======== Input ========

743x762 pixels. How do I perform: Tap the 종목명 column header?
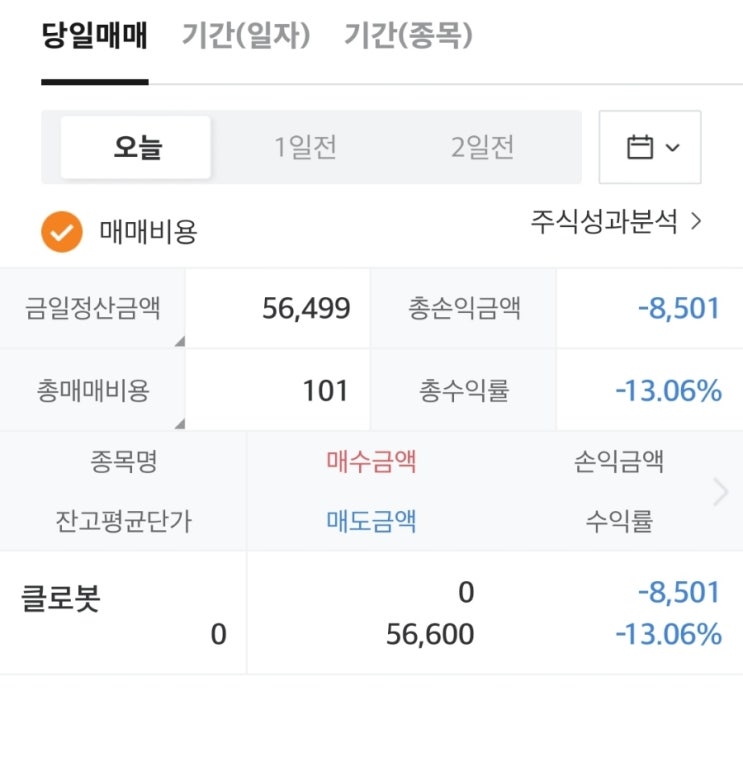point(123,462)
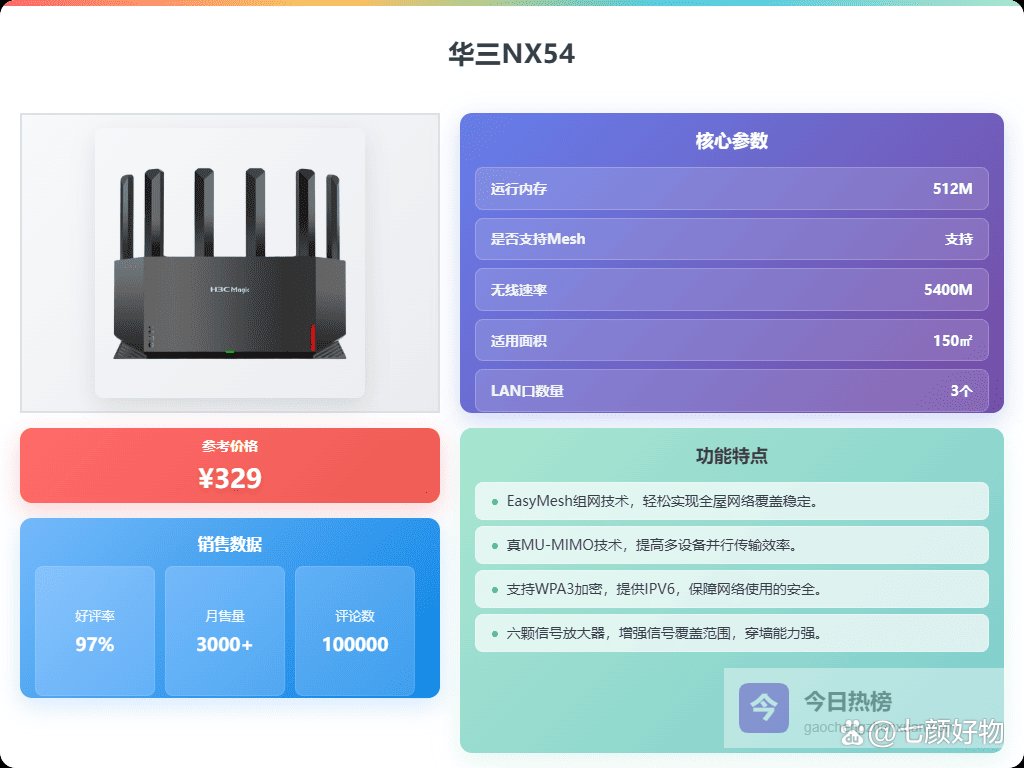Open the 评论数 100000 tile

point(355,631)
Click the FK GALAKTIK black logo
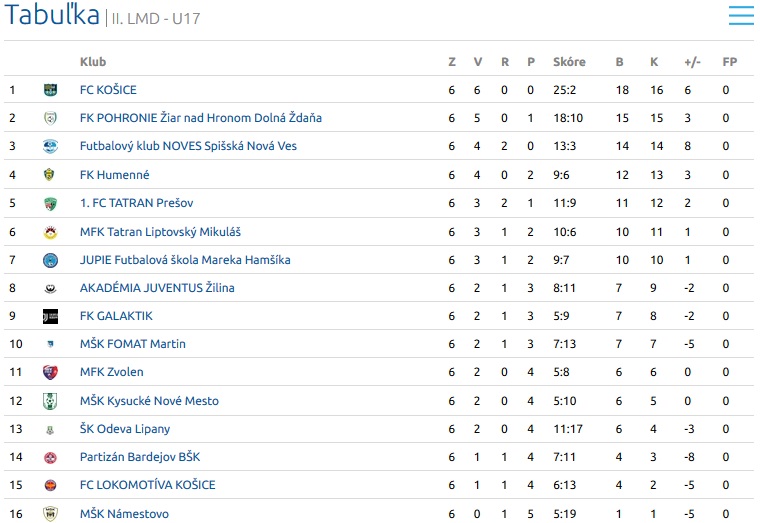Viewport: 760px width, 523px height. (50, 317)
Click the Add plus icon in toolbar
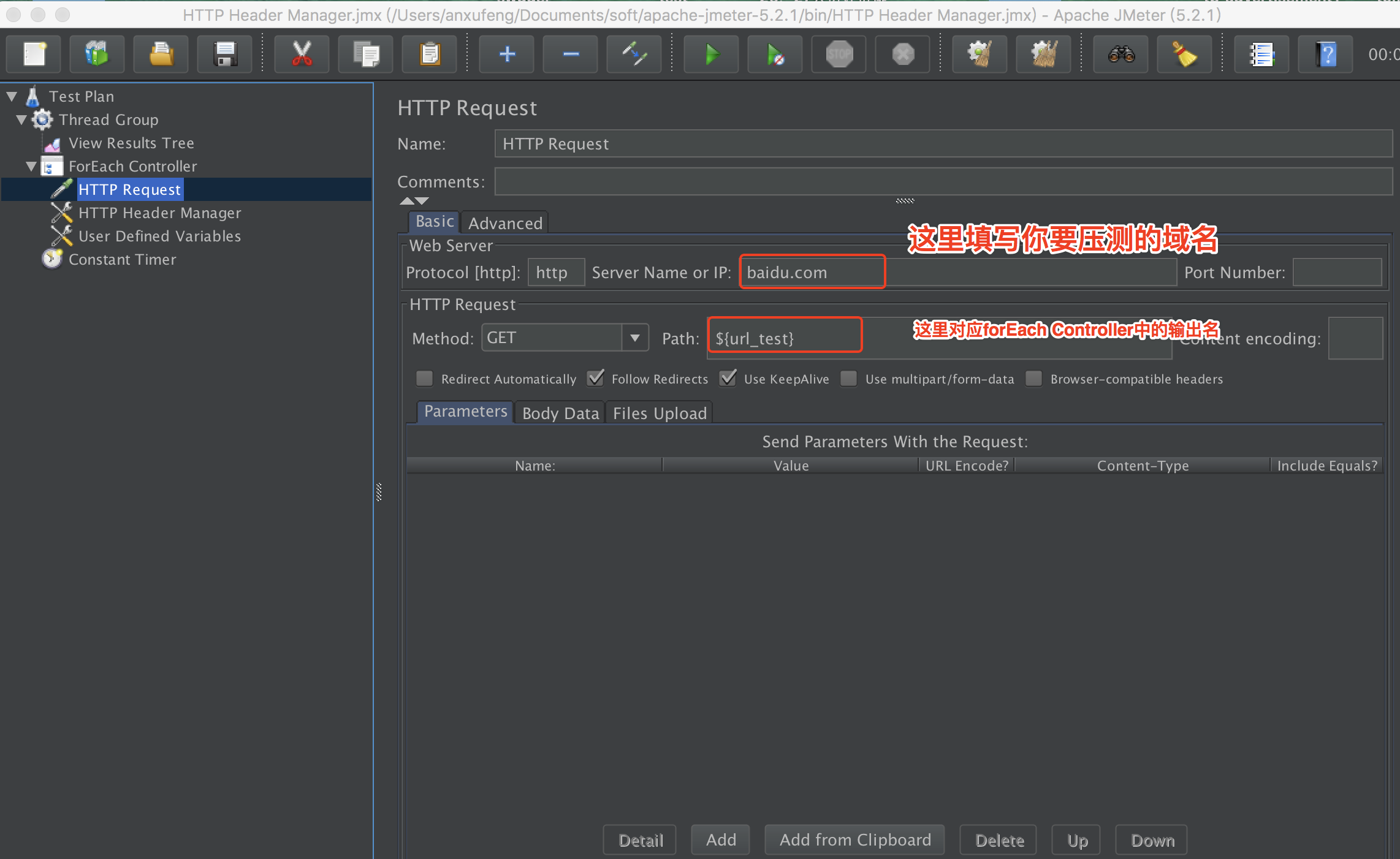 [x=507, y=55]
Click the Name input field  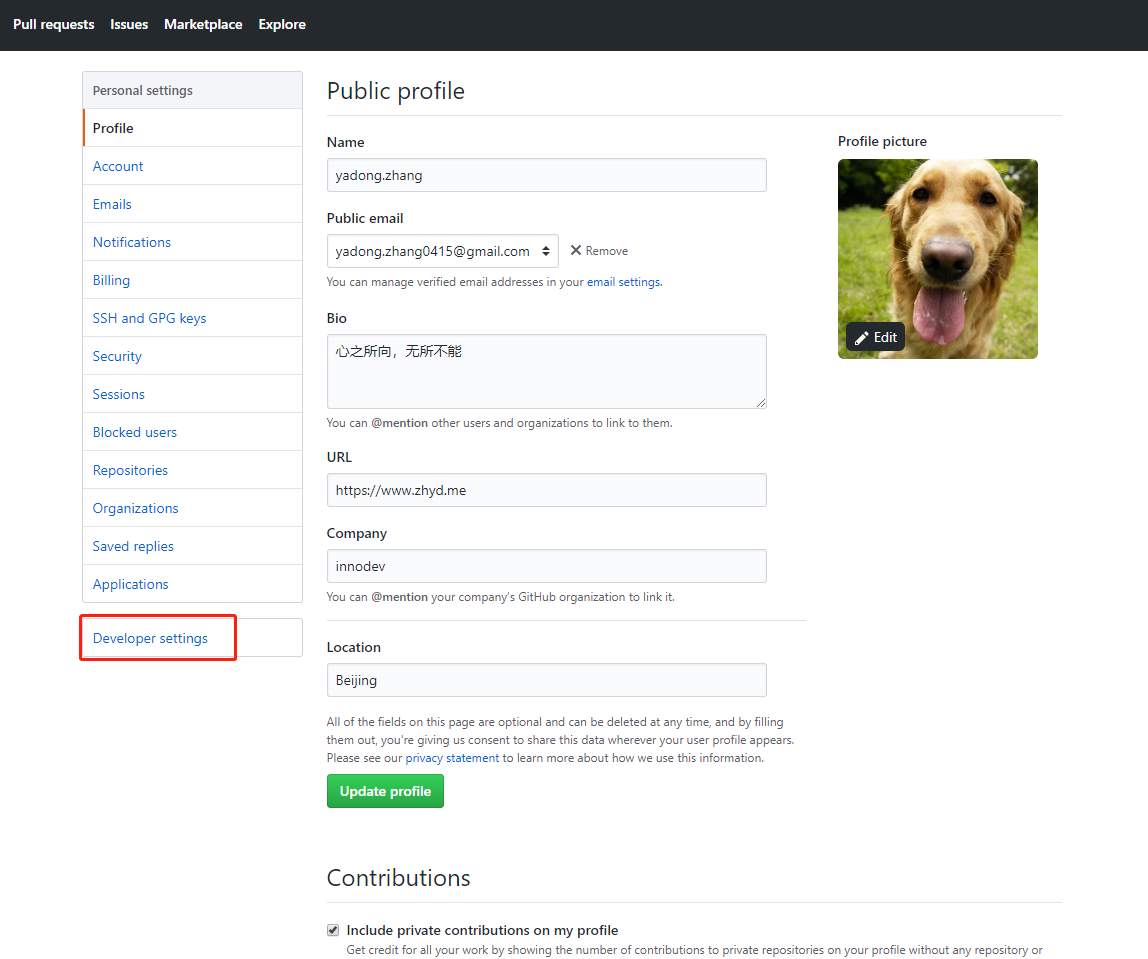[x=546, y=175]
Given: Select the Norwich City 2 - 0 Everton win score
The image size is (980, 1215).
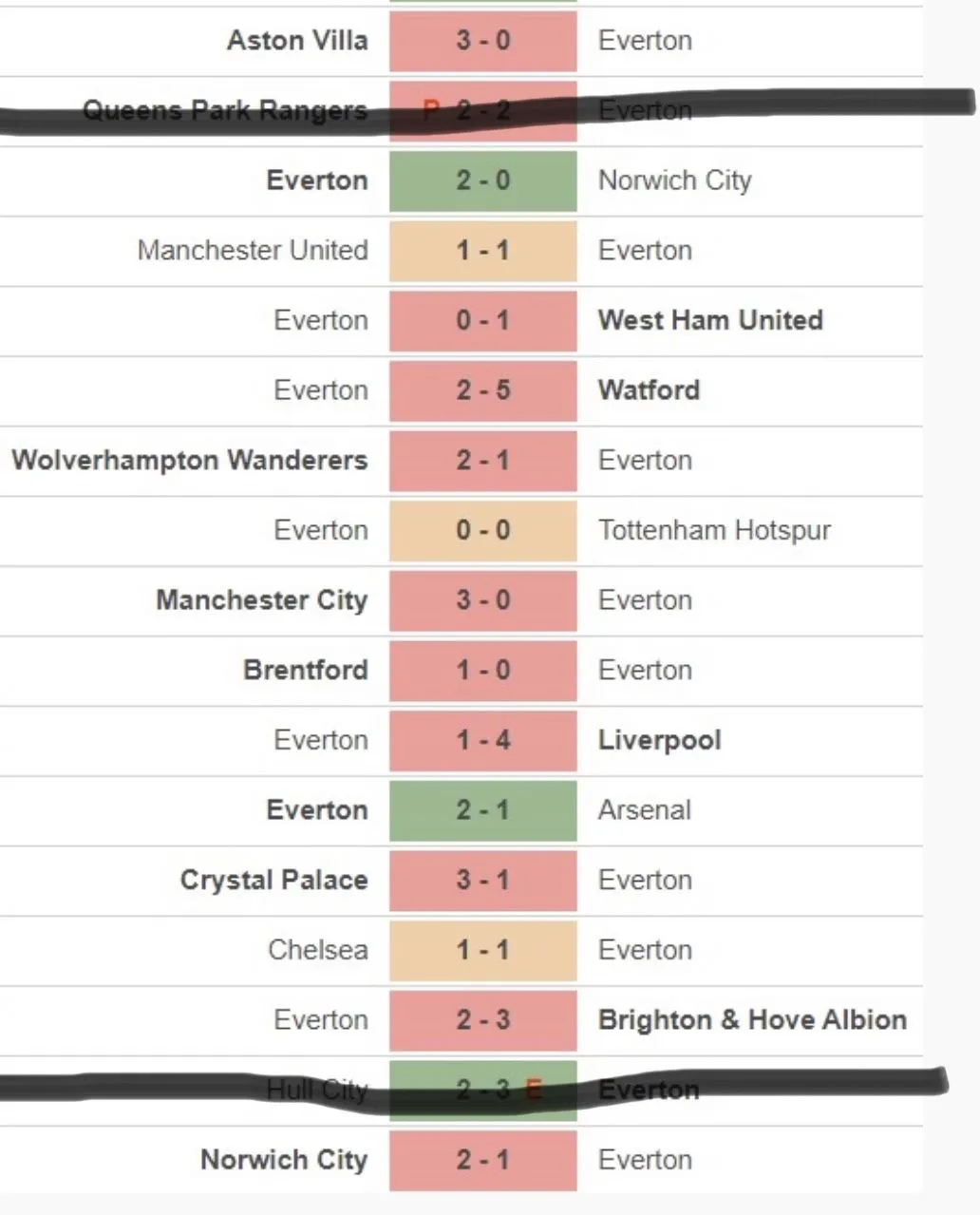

========

• **What you are asked to do**
Starting at the line that contains "Given: Select the" and continuing through the last line, can you rewrite these lines with "score" changed to "result" and nothing else altered? Leave the pictures out of your answer.

• **Result of this exercise**
Given: Select the Norwich City 2 - 0 Everton win result
The image size is (980, 1215).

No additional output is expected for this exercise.